A review by socraticgadfly
Life Inc.: How the World Became a Corporation and How to Take it Back by Douglas Rushkoff

5.0

I may rank books, on average, a bit on the higher side than some others, but trust me — if you're politically progressive like I am, this book deserves it indeed.

Rushkoff has a great paean for truly being ourselves without buying into corporate-driven cults of "individuality." With the rise of social media, this message is more true and more necessary than ever. Rushkoff notes that most "branding" into which we are sucked is driven by corporations.

Corporatism goes beyond that, though. It goes to government-corporation interlocks, which shouldn't be surprising to true progressives.

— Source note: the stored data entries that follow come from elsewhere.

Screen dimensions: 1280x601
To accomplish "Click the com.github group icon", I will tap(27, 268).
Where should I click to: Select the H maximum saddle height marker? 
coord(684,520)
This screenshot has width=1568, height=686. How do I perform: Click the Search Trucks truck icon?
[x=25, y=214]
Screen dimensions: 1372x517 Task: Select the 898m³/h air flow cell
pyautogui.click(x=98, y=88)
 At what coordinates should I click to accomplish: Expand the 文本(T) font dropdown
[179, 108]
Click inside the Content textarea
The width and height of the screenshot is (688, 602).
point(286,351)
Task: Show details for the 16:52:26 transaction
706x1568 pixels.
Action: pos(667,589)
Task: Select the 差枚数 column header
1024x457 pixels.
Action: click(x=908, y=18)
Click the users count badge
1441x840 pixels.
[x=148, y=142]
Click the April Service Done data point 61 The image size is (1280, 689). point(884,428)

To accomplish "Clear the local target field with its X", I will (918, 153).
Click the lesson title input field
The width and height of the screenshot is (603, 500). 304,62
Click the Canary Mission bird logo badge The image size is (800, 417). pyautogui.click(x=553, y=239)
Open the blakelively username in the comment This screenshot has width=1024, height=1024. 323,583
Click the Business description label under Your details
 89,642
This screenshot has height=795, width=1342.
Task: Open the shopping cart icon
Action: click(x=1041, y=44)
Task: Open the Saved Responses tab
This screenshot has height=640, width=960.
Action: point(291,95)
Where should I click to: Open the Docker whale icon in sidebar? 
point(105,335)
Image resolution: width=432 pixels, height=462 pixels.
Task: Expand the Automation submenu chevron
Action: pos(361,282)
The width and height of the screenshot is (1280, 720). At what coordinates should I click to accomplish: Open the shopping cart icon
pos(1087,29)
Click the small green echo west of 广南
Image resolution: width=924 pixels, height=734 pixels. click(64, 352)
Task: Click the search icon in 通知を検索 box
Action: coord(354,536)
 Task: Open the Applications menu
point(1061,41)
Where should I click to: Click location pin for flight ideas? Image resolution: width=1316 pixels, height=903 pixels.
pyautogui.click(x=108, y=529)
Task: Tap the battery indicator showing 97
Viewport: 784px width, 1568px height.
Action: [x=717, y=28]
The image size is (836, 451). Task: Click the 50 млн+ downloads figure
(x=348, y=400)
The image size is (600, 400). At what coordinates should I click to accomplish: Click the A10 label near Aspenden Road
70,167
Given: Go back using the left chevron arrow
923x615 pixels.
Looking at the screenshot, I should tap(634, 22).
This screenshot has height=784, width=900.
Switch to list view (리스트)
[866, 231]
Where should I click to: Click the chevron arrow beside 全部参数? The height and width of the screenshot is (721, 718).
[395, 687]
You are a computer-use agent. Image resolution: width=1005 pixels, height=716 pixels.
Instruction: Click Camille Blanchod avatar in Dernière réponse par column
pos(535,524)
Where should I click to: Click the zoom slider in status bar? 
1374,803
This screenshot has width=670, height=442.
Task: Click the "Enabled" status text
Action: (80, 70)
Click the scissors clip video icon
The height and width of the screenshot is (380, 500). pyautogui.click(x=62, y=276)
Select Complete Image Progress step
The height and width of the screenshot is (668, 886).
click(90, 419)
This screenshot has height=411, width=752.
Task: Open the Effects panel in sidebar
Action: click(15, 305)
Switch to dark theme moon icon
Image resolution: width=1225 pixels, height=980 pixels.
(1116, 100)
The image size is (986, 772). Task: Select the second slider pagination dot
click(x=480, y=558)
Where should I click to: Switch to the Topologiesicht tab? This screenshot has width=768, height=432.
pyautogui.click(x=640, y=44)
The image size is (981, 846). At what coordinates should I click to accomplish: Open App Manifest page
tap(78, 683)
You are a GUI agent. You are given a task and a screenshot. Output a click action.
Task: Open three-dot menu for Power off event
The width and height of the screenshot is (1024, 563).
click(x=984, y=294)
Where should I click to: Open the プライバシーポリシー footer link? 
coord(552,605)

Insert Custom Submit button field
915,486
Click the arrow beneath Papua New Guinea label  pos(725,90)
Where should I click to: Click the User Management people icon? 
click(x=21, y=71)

When we not only have holding companies controlling holding companies, as in the run-up to the Depression, but we have outsourcing companies outsourcing some of their own outsourcing, we should look carefully at the corporate "patriotism" of buying from American-owned companies, too, Rushkoff says. (And, yes, in the wake of Mitt Romney, you read that exactly right — companies that specialize in outsourcing jobs to places like China outsource some of their own outsourcing!)

That said, Rushkoff did have some new information for me on the way money systems are controlled in our modern world, vs. parallel local and long-distance money supplies that existed centuries ago. Related to that, he invites us to rethink just how good the High Middle Ages, i.e., the trecento and quattrocento, were, and to think about what we might learn from them.

The "solution" isn't unplugging. The solution is, whether in cyberspace or meatspace, to examine the messages we're being given and why, and act accordingly.

And, part of is carefully examining just how deep those corporate messages run. To illustrate that, Rushkoff starts the book with scenes from a wealth seminar he attended, where people were supposedly being given "the secret" of how to get rich on repossessed houses, etc. The tragedy of tragedies was that many of the attendees had recently lost their own homes, often on subprime mortages, but were still suckers for the same marketing that had hooked them before.